## WHAT IS EXPECTED
Would you output the entries below only from the line containing "This screenshot has width=562, height=787." through the line containing "Given: Go to the Sluttoppgjør tab", exactly as they stand and with both ends included?

(Saved data entries)
-------------------------

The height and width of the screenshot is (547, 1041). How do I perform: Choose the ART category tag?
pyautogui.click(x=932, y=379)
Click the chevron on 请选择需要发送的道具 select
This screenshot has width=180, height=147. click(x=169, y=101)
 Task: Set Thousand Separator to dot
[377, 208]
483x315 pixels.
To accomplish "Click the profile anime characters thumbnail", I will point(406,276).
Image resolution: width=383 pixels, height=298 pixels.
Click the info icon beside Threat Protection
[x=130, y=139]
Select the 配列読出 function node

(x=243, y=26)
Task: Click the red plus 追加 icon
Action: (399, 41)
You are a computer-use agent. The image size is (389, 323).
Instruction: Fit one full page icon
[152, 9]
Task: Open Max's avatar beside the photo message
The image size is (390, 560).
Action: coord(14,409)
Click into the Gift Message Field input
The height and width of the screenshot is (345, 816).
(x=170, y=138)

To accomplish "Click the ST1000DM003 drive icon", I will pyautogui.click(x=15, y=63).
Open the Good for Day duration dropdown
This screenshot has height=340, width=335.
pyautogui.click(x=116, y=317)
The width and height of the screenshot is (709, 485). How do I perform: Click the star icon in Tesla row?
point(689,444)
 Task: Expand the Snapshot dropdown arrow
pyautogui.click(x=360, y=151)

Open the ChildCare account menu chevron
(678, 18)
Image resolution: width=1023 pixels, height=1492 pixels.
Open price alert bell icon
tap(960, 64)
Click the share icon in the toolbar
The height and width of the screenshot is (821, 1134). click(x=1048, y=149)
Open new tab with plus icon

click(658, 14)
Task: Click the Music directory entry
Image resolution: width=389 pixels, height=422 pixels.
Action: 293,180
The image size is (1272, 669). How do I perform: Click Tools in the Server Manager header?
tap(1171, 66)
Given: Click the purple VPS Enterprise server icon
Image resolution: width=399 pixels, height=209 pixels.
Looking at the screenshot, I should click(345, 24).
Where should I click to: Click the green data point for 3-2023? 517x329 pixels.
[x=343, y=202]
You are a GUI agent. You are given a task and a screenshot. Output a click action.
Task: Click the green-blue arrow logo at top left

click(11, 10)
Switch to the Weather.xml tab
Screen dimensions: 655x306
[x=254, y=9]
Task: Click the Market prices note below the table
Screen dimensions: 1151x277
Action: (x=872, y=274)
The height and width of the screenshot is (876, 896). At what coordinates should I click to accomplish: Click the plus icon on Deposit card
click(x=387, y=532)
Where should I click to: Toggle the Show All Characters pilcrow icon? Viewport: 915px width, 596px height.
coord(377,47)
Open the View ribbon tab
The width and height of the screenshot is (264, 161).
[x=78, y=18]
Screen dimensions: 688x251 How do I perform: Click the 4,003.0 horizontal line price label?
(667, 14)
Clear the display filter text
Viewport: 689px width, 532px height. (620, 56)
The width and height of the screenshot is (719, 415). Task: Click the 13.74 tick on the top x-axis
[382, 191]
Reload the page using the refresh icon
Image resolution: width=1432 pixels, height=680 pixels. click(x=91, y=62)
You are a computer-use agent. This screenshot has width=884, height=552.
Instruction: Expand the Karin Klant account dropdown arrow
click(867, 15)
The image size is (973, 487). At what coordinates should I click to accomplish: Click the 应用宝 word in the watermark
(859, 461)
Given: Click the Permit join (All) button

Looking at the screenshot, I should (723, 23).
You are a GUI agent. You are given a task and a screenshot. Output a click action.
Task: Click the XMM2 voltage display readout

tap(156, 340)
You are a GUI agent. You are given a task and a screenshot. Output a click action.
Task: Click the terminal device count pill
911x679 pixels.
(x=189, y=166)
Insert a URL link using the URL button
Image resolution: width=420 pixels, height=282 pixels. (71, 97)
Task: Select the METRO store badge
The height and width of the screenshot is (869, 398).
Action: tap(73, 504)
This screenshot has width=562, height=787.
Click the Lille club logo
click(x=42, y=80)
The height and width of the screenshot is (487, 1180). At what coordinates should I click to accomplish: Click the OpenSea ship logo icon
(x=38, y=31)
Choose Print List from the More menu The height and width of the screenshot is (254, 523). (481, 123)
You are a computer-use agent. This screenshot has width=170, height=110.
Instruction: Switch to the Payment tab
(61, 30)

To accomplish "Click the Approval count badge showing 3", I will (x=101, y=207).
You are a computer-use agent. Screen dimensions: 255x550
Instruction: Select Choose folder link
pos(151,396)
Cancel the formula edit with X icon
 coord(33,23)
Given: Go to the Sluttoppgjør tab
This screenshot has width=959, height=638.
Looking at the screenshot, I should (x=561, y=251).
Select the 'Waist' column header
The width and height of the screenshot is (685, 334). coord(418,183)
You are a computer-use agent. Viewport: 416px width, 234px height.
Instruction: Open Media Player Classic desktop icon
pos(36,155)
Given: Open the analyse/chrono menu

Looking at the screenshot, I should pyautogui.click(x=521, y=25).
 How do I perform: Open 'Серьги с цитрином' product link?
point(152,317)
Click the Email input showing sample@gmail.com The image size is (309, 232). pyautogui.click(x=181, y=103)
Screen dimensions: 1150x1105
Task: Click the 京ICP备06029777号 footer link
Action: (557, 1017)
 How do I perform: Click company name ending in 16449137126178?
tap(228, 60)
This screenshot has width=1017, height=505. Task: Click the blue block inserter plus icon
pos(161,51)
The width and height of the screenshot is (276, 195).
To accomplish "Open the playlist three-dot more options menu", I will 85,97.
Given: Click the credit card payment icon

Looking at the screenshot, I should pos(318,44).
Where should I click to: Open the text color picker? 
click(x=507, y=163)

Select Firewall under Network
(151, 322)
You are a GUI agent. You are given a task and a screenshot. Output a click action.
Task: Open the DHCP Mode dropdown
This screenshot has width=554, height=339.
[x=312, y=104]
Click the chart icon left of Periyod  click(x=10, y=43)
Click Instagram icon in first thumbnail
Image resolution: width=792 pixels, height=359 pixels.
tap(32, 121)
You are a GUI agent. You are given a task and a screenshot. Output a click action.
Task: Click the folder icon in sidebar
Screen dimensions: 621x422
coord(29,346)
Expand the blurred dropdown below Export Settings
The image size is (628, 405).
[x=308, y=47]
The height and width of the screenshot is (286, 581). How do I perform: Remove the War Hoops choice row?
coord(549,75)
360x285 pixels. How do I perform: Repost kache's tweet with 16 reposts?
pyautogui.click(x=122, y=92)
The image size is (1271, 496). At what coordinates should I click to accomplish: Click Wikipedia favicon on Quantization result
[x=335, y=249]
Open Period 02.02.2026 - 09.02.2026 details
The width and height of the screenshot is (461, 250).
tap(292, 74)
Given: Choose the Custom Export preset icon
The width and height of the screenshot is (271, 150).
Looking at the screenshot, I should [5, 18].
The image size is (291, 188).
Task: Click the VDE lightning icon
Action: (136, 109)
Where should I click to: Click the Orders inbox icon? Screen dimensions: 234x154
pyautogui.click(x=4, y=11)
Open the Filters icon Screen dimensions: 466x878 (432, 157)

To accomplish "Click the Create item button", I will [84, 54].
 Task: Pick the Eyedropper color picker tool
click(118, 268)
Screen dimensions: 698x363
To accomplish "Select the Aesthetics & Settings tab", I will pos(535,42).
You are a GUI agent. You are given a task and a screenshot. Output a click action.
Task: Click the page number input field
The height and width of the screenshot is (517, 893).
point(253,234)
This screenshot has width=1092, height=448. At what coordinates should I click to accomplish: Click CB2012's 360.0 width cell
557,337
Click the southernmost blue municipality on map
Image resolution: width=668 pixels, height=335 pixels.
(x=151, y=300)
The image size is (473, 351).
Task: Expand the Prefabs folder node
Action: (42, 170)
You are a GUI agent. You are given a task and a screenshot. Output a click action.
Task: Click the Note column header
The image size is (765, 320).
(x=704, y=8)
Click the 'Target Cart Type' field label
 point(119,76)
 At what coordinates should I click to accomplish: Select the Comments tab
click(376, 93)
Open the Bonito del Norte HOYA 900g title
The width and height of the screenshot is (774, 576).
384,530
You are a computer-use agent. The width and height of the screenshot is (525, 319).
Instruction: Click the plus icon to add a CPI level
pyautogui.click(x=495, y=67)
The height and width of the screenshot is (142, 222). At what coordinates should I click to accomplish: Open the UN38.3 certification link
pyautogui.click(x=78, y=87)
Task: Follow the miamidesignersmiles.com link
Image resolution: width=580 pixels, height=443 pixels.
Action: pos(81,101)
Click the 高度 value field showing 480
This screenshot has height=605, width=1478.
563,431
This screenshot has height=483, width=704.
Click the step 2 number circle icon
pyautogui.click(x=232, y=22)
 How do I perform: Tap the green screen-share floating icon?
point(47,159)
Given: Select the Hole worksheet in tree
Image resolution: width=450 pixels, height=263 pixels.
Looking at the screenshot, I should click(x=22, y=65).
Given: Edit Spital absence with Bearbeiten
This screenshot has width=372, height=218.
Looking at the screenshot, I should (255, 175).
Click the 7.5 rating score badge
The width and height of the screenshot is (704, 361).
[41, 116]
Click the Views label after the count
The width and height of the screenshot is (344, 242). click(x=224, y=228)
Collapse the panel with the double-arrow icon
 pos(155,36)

-------------------------

## OUTPUT BELOW
This screenshot has width=562, height=787.
Click the Lille club logo
click(x=42, y=80)
The height and width of the screenshot is (487, 1180). At what coordinates should I click to accomplish: Click the OpenSea ship logo icon
(x=38, y=31)
Choose Print List from the More menu The height and width of the screenshot is (254, 523). (481, 123)
You are a computer-use agent. This screenshot has width=170, height=110.
Instruction: Switch to the Payment tab
(61, 30)

To accomplish "Click the Approval count badge showing 3", I will (x=101, y=207).
You are a computer-use agent. Screen dimensions: 255x550
Instruction: Select Choose folder link
pos(151,396)
Cancel the formula edit with X icon
 coord(33,23)
Given: Go to the Sluttoppgjør tab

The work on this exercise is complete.